NMR measurements can be used to estimate, among other things, formation porosity. For example, the area under the curve of a T2 distribution for a NMR measurement can be equated to or at least provides an estimate of the NMR-based porosity. The T2 distribution may also resemble the pore size distribution in water-saturated rocks. The raw reported porosity is provided by the ratio of the initial amplitude of the raw decay and the tool response in a water tank. This porosity is independent of the lithology of the rock matrix.
Another tool used to estimate formation porosity, among other things, is a dielectric permittivity tool (also known as a dielectric constant tool). A dielectric permittivity tool measures the dielectric permittivity of a material. The dielectric permittivity is related to the ability of electric dipoles in a material to form and align themselves with an alternating electric field. Water molecules have large dipole moments and consequently the dielectric permittivity of water is high. It is precisely this high dielectric permittivity, particularly as compared to oil, gas, and typical rock matrices encountered in hydrocarbon exploration, that dielectric measurements often seek to exploit. Dielectric permittivity tools generally operate at high frequencies (e.g., gigahertz), at least as compared to conventional electromagnetic resistivity tools.

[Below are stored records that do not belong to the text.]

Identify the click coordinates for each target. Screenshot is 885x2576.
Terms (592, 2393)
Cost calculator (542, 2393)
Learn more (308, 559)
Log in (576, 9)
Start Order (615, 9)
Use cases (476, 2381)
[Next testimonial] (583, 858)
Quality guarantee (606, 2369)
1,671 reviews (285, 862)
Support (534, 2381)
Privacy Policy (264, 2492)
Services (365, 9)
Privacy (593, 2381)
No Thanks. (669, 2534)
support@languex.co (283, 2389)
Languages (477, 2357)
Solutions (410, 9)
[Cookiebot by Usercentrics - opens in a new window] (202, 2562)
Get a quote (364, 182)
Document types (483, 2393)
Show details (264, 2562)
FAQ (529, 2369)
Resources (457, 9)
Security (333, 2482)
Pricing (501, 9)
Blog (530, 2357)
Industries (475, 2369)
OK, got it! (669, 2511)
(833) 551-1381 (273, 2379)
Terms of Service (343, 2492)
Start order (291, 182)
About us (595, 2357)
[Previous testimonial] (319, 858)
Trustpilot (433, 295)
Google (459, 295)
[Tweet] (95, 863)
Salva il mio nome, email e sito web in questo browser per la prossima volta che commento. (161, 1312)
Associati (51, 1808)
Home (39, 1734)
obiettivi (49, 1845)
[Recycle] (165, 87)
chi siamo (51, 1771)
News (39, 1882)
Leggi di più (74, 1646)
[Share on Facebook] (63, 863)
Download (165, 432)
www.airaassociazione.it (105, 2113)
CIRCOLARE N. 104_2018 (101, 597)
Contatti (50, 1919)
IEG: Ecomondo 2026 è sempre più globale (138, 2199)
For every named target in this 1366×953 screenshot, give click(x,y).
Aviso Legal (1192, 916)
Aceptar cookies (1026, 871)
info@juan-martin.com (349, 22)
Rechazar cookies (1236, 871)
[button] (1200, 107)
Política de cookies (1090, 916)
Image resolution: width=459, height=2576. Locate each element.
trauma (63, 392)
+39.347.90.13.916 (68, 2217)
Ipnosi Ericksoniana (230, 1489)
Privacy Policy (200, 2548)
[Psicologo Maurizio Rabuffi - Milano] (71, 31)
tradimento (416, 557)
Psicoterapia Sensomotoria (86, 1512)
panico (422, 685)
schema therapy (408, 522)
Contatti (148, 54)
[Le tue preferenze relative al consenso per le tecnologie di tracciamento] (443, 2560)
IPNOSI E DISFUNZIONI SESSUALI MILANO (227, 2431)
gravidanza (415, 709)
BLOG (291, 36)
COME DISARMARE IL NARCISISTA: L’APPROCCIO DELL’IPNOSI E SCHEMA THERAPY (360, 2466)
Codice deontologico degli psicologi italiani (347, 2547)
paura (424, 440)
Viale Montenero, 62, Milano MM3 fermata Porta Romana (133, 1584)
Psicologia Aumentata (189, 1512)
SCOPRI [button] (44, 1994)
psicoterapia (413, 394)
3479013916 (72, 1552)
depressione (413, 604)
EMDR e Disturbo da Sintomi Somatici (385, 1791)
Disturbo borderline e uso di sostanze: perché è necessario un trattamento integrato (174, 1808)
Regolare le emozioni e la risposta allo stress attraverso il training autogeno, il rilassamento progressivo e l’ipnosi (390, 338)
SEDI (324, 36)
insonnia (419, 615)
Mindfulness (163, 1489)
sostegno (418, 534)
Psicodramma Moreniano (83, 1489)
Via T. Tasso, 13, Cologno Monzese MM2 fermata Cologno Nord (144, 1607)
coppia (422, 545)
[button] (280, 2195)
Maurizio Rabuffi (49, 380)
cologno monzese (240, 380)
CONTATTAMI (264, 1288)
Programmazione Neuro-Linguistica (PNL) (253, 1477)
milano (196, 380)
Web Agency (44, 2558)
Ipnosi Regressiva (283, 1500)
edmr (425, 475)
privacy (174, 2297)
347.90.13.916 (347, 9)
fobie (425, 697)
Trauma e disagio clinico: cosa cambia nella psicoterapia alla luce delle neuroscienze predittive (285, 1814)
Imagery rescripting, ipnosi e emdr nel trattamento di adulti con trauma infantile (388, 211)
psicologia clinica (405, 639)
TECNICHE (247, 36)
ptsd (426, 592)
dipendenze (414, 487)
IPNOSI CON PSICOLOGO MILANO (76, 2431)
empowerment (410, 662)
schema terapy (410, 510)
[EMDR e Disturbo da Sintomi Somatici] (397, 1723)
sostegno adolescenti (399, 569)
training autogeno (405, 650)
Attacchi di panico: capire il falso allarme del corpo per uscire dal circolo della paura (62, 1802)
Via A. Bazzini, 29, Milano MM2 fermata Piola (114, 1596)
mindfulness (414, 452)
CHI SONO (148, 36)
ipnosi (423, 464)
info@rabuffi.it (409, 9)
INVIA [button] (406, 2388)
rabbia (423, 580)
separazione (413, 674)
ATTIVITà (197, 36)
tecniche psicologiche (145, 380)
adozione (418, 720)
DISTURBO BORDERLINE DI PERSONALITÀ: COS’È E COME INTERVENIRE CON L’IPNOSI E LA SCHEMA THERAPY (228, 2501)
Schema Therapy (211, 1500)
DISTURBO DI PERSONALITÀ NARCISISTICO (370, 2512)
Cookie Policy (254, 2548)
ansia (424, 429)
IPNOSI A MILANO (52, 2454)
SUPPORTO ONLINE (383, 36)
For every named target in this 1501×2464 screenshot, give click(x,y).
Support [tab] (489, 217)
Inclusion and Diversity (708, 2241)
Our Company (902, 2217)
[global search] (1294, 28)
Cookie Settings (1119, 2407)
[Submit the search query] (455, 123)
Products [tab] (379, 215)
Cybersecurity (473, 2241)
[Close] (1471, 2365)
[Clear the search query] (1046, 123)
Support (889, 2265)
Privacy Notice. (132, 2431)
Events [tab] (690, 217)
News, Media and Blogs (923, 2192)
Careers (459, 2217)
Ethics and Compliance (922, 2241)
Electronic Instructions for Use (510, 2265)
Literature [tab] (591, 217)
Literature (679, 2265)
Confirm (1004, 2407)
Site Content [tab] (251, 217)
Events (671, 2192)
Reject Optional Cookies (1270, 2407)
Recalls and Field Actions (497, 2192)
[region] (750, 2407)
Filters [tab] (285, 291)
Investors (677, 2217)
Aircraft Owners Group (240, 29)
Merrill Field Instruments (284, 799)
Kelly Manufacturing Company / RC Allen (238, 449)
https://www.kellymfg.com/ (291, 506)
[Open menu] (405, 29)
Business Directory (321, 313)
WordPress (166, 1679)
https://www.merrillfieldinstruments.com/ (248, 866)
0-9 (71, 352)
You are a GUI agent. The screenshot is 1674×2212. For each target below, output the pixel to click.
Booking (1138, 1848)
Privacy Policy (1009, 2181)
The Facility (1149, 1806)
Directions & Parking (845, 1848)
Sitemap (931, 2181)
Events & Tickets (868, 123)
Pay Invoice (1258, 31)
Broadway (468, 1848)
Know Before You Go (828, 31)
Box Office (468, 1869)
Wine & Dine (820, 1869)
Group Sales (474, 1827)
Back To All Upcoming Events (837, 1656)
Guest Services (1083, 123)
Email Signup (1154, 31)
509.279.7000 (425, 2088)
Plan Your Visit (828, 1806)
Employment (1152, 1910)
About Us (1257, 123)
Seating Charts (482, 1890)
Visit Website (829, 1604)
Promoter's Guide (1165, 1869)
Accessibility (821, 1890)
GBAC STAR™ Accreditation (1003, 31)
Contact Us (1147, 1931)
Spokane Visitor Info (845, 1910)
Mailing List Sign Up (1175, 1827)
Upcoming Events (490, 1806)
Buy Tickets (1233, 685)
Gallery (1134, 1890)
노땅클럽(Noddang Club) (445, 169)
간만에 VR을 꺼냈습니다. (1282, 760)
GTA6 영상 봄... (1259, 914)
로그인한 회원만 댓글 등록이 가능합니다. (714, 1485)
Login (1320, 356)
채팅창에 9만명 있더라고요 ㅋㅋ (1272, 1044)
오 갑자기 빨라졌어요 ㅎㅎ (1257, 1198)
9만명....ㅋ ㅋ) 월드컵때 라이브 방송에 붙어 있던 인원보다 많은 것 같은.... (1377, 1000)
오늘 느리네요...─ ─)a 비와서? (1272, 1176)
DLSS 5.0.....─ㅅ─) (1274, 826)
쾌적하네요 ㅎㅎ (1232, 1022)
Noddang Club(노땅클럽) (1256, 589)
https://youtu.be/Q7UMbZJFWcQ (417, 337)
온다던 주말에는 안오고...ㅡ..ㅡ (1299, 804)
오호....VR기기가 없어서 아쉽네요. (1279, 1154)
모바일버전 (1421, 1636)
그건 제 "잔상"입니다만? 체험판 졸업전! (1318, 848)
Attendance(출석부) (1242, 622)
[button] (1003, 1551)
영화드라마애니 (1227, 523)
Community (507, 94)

Estimation of adsorbed gas volume in Coal Seam Gas (CSG) or Coal Bed Methane (CBM) in a timely manner remains a challenge for operators. The most common current technique is to collect core samples from a borehole. The freshly cut cores are sealed in airtight desorption canisters and the volume of gas that desorbs over time is measured. The measured desorbed gas volume generally underestimates the correct gas volume due to lost gas, i.e., the gas that desorbs before the cores can be placed in the airtight desorption canisters. Correction for lost gas may be estimated, but this method yields widely different in-situ gas volume estimates depending upon the coal sample type, collection methodology, analysis conditions, and data analysis methods. The method may also take up to six months to yield results, the long period being required for better measurement accuracy.